**Quellenauszug**
▬▬▬▬▬▬
Entscheidungsstichwort (Thema)
Urlaubsabgeltung
Leitsatz (amtlich)
§ 10 Manteltarifvertrag für die gewerblichen Arbeitnehmer der Druckindustrie im Gebiet der Bundesrepublik Deutschland enthält kein vom gesetzlichen Urlaubsrecht losgelöstes eigenständiges Urlaubsregime.
Normenkette
Manteltarifvertrag für die gewerblichen Arbeitnehmer der Druckindustrie im Gebiet der BRD § 10
Verfahrensgang
ArbG Detmold (Urteil vom 13.07.2011; Aktenzeichen 1 Ca 443/11) |
Tenor
Die Berufung der Beklagten gegen das Urteil des Arbeitsgerichts Detmold vom 13.07.2011 – 1 Ca 443/11 – wird kostenpflichtig zurückgewiesen.
Die Revision wird zugelassen.
Tatbestand
Die Parteien streiten über vom Kläger geltend gemachte Urlaubsabgeltungsansprüche.
▬▬▬▬▬▬
**Gespeicherte Datensätze**
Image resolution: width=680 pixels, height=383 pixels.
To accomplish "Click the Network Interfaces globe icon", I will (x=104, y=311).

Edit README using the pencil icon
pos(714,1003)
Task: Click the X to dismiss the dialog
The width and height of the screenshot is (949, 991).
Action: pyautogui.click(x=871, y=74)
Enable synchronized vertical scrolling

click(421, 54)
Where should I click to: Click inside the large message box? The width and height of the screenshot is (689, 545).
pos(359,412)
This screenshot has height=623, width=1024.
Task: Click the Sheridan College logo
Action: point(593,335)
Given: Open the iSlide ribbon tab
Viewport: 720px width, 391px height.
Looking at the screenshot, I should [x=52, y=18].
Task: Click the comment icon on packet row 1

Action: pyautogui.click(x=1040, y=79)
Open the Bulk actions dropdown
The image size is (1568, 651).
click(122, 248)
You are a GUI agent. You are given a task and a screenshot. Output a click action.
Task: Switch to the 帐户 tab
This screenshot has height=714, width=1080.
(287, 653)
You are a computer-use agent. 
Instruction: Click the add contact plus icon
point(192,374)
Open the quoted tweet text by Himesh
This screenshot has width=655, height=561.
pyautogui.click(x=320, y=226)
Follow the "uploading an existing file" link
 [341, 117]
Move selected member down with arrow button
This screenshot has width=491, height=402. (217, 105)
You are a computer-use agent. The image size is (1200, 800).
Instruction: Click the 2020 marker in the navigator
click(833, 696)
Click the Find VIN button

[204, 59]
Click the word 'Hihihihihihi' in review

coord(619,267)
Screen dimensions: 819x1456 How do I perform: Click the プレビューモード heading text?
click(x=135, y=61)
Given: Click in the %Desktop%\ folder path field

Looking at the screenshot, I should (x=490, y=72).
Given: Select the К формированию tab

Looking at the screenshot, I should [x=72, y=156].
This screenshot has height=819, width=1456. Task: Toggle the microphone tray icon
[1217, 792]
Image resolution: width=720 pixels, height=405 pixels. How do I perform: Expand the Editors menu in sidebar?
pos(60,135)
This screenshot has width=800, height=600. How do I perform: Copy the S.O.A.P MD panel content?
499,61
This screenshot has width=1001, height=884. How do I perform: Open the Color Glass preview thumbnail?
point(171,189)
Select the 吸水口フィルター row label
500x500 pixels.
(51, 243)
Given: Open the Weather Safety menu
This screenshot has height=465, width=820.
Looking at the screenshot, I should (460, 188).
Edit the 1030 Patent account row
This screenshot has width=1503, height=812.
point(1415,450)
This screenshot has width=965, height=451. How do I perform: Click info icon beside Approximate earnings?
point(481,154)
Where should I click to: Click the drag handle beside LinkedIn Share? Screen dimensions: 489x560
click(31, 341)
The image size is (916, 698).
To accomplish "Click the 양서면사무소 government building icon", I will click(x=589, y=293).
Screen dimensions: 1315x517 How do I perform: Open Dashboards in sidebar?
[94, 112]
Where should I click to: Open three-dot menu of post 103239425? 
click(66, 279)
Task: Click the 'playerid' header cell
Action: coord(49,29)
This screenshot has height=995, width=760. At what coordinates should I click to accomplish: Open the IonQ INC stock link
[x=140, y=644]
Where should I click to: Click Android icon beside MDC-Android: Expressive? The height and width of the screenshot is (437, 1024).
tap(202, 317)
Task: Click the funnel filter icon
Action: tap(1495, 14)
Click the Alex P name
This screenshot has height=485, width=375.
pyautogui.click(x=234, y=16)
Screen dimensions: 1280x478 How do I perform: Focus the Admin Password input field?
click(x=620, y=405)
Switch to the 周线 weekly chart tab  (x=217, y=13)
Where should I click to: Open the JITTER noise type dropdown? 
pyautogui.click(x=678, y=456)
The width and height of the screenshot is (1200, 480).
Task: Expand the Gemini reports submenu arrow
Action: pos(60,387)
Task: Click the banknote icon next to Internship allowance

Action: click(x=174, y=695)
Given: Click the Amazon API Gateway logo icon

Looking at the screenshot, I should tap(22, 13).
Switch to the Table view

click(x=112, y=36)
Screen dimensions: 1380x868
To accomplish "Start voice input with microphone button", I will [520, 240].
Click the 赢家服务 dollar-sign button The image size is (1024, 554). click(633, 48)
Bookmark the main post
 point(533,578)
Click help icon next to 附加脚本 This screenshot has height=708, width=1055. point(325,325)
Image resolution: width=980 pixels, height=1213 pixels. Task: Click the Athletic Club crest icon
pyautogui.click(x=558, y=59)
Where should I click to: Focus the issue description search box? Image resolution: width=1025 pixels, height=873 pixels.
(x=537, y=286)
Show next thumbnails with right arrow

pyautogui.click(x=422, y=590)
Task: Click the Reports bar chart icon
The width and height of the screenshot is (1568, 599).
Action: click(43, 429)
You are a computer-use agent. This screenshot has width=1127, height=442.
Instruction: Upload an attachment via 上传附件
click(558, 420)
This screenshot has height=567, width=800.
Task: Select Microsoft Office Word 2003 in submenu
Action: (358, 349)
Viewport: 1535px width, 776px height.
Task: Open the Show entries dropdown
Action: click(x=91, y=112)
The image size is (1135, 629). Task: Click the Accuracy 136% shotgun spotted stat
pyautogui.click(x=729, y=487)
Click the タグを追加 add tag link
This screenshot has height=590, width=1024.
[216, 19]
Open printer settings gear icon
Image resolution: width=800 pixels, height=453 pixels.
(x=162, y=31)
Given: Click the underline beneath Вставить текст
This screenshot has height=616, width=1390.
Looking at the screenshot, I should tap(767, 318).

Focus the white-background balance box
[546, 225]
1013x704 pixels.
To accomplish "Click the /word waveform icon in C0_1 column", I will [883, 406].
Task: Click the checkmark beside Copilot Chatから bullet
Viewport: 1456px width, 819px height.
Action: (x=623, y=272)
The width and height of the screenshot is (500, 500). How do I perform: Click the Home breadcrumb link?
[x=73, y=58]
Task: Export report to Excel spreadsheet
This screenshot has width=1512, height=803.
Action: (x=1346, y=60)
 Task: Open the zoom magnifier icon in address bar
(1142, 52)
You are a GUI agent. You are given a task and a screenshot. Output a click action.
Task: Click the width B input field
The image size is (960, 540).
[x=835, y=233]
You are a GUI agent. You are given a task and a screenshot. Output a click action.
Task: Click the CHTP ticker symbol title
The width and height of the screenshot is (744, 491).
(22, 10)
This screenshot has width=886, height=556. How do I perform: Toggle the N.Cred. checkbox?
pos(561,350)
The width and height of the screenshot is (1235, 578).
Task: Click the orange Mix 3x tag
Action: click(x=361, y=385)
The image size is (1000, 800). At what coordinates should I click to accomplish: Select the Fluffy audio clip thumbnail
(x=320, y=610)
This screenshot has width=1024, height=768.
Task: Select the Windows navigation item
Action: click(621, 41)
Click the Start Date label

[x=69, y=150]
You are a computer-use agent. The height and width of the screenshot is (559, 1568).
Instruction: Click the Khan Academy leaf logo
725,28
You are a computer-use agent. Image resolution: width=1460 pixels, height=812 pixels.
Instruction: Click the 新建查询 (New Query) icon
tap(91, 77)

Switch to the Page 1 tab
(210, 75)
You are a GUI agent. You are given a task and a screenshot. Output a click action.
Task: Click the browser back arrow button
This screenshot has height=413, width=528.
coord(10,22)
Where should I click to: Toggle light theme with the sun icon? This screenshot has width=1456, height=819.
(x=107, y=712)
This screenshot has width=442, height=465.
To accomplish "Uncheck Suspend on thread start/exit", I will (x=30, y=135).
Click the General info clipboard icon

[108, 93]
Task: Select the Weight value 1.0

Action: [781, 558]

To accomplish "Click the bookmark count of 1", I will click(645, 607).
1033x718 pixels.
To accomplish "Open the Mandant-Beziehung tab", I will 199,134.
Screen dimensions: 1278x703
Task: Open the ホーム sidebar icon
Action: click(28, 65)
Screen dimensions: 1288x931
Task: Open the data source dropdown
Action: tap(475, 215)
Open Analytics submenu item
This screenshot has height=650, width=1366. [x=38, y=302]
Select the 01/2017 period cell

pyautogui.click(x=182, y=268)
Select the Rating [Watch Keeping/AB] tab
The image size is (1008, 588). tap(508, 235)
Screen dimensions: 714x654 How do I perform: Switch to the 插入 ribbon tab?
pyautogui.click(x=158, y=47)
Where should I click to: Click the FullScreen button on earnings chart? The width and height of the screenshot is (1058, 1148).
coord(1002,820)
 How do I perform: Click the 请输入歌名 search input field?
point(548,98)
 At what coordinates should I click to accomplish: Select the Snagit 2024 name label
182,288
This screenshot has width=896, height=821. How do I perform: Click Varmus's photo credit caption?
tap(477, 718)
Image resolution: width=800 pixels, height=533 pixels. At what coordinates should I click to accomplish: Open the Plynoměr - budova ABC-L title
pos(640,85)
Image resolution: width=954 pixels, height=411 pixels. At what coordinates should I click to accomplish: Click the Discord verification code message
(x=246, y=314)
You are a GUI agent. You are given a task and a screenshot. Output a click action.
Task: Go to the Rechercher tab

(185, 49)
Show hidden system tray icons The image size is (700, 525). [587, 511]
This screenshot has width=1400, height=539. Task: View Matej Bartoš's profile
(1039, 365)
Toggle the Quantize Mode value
▬▬▬▬▬▬
Führe das Urteil zur Urlaubsabgeltung im Anschluss an seinen letzten Satz weiter.

**Schriftliche Antwort**
Der Kläger war in der Zeit vom 01.08.1969 bis zum 28.02.2011 als Drucker bei der Beklagten beschäftigt. Das Arbeitsverhältnis endete aufgrund einer mit Schreiben vom 15.07.2010 durch die Beklagte erklärte Kündigung. In dem deswegen geführten Kündigungsrechtsstreit schlossen die Parteien einen Vergleich, der u.a. vorsah, dass das Arbeitsverhältnis bis zum Beendigungszeitpunkt ordnungsgemäß abgerechnet und abgewickelt werde. Zum weiteren Inhalt des gerichtlichen Vergleichs wird auf Bl. 4 – 5 d.A. verwiesen.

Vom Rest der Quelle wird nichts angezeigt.